Why Has Nurse Amber Vinson Recovered From Ebola So Quickly?

Original article from: NBC News posted on October 23, 2014. By Maggie Fox

Amber Vinson’s blood tested negative for Ebola virus just nine days after she was first diagnosed. Her fellow nurse, Nina Pham, is now in good condition.

The two nurses infected when they treated the first person diagnosed with Ebola in the United States, Thomas Eric Duncan, have seemingly fared better than most patients with the disease. Is that thanks to early treatment, did the two nurses just get a smaller dose of the virus to start with, or are other factors at work?
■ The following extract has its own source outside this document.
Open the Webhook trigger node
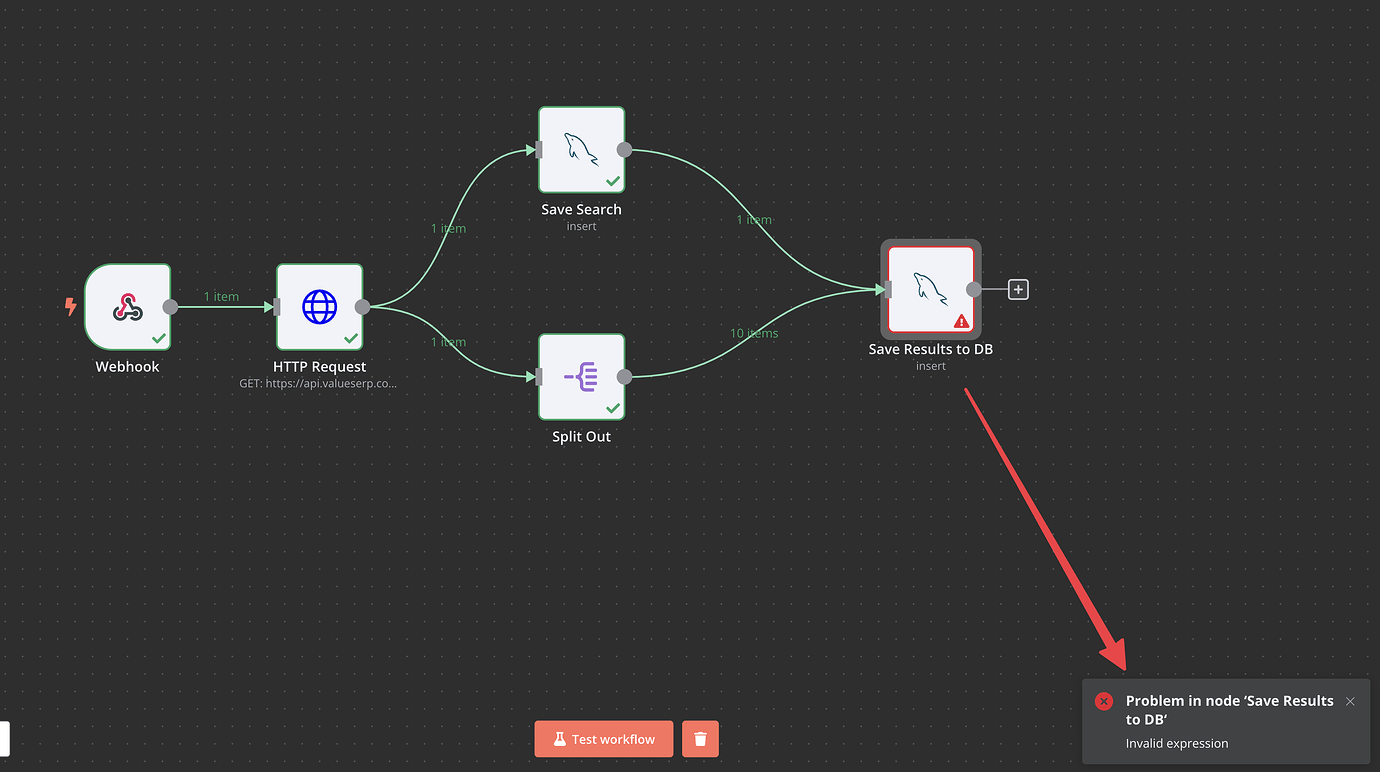The width and height of the screenshot is (1380, 772). (x=128, y=306)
Doctors familiar with Ebola say it’s almost impossible to know. Only seven people have ever been treated for Ebola in the United States. Six recovered and only Duncan died. Even with such small numbers it’s a stark contrast to the epidemic in Liberia, Sierra Leone and Guinea, where the World Health Organization says 70 percent of patients are dying.

“It is rare that recovery happens this fast,” said Thomas Geisbert, an expert on infectious diseases and Ebola treatment at the University of Texas Medical Branch. “It could be related to a number of things including the fact that these patients were diagnosed in the U.S. and treatment was presumably initiated quickly,” he told NBC News.